因此,最理想的状态是nReturned=totalKeysExamined=totalDocsExamined。在这种情况下,index和doc文档都没有多余的扫描。
在sort()之后,可能存在totalKeysExamined>nRetured和totalDocsExamined的情况,但是因为数据量较大时,排序需要耗费大量性能,故,暂不考虑。
除此之外,反馈查询时间的主要参数:
explain.executionStats.executionTimeMillis
Total time in milliseconds required for query plan selection and query execution.
查询计划选择和查询执行所需的总时间(以毫秒计)。
它的重要性可想而知。因此我们着重关注以上几个参数进行比较。
- 无索引情况:
"executionTimeMillis": NumberInt("80"),
"nReturned": NumberInt("34212"),
"totalKeysExamined": NumberInt("0"),
"totalDocsExamined": NumberInt("34212")
- 单索引情况:
stage: SINGLE_SHARD-> FETCH-> IXSCAN
单分片-> 文档检索 ->检索索引
"executionTimeMillis": NumberInt("63"),
"totalKeysExamined": NumberInt("34212"),
"totalDocsExamined": NumberInt("34212"),
"inputStage": {
"executionTimeMillisEstimate": NumberInt("40"),
}
- 针对可能出现的参数,进行复合索引情况(因为MongoDB满足最左匹配原则,所以只要进行查询,肯定至少可以匹配到id的索引)

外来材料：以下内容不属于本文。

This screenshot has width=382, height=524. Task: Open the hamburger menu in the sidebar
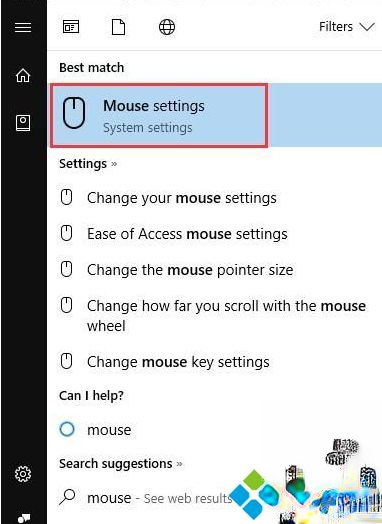click(23, 27)
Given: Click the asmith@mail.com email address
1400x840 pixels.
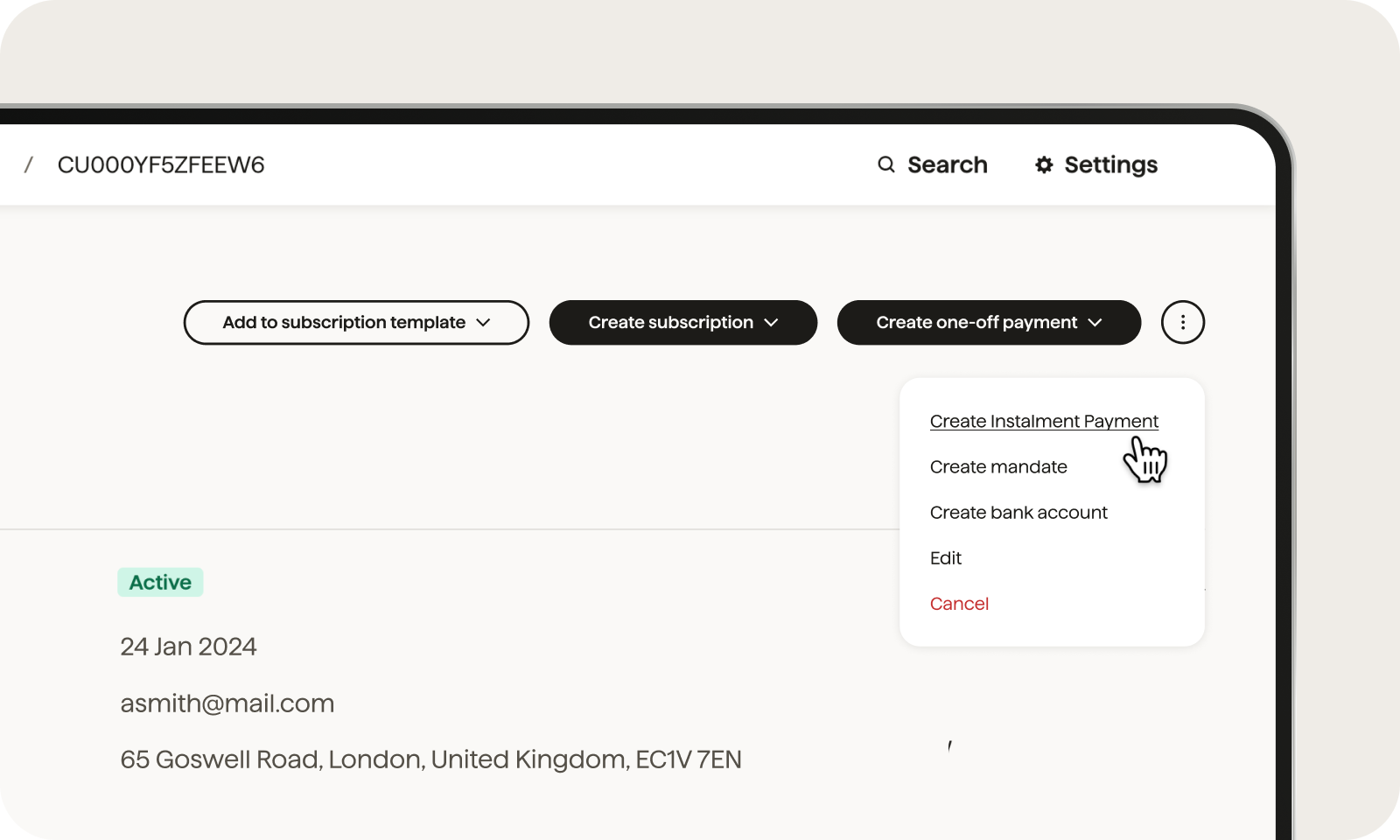Looking at the screenshot, I should click(x=228, y=704).
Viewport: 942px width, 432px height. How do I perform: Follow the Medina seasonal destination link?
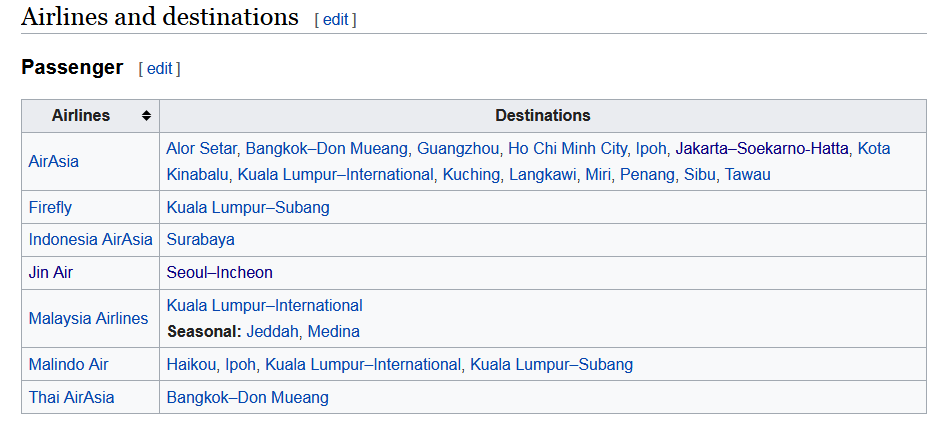(x=333, y=332)
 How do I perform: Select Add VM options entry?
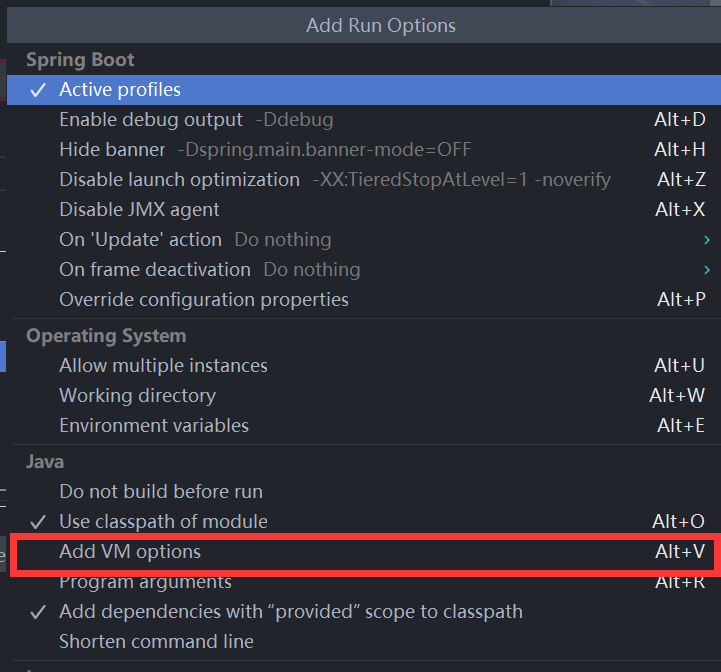coord(364,552)
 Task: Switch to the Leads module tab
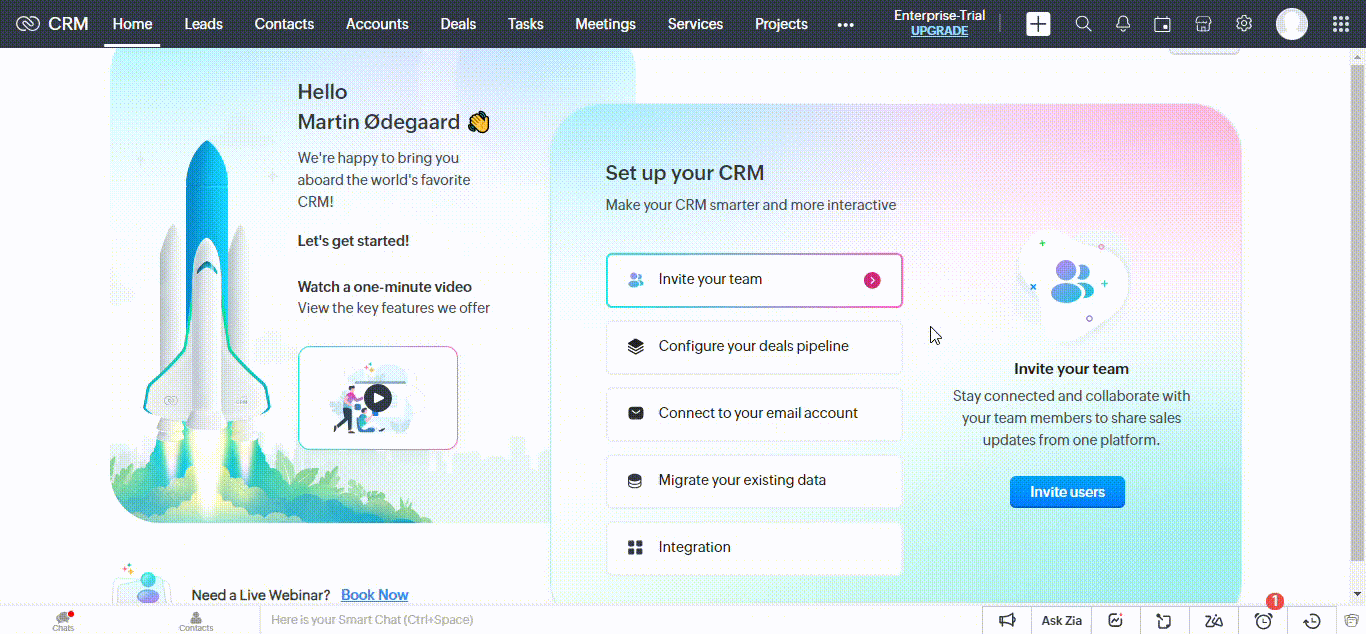pyautogui.click(x=203, y=24)
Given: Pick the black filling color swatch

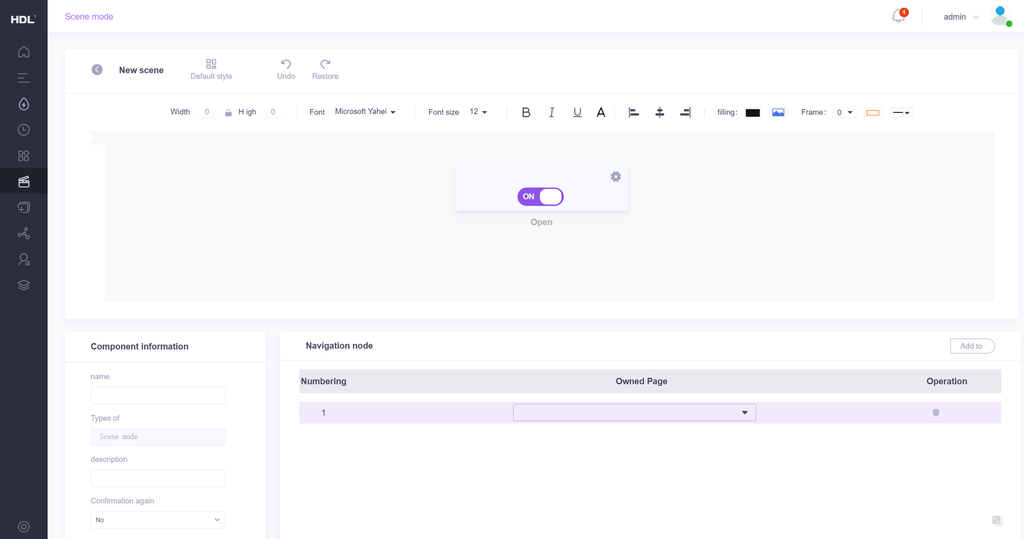Looking at the screenshot, I should coord(753,113).
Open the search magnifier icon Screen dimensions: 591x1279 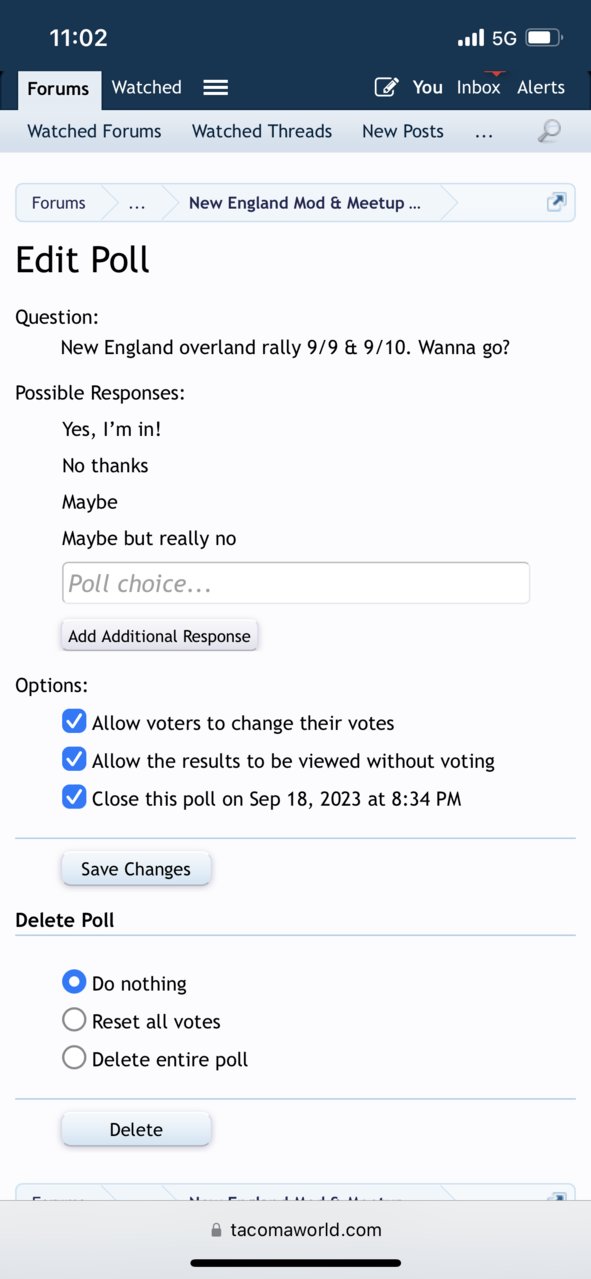click(549, 131)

stage: SINGLE_SHARD-> FETCH-> IXSCAN
单分片-> 文档检索 ->检索索引
"executionTimeMillis": NumberInt("65"),
"nReturned": NumberInt("34212"),
"totalKeysExamined": NumberInt("34212"),
"totalDocsExamined": NumberInt("34212"),
"inputStage": {
"executionTimeMillisEstimate": NumberInt("10"),
}
可以看出复合索引和单索引的总体性能差不多。
在复合索引中,在IXSCAN这个子模块内,索引检索的比单索引快很多(原因未知,欢迎交流),但是总体性能差距不大。
并且,创建单列索引在100ms左右,创建复合索引在200ms左右,因此最后还是采用单列索引。
经优化后,接口响应速度在800ms以内,考虑到数据量和原本4s的速度,已经优化很多,当然,还可以继续优化。
总结
- 因为本接口主要负责以统计为主,对于复合查询的场景并不多,因此,在复合索引的优化、排序等等方面不够完善,想要学习的朋友可以查询:https://developer.aliyun.com/article/74635,对于复合索引的优先级有详细的解释。
- 多多查阅官方文档,会有很多意外收获。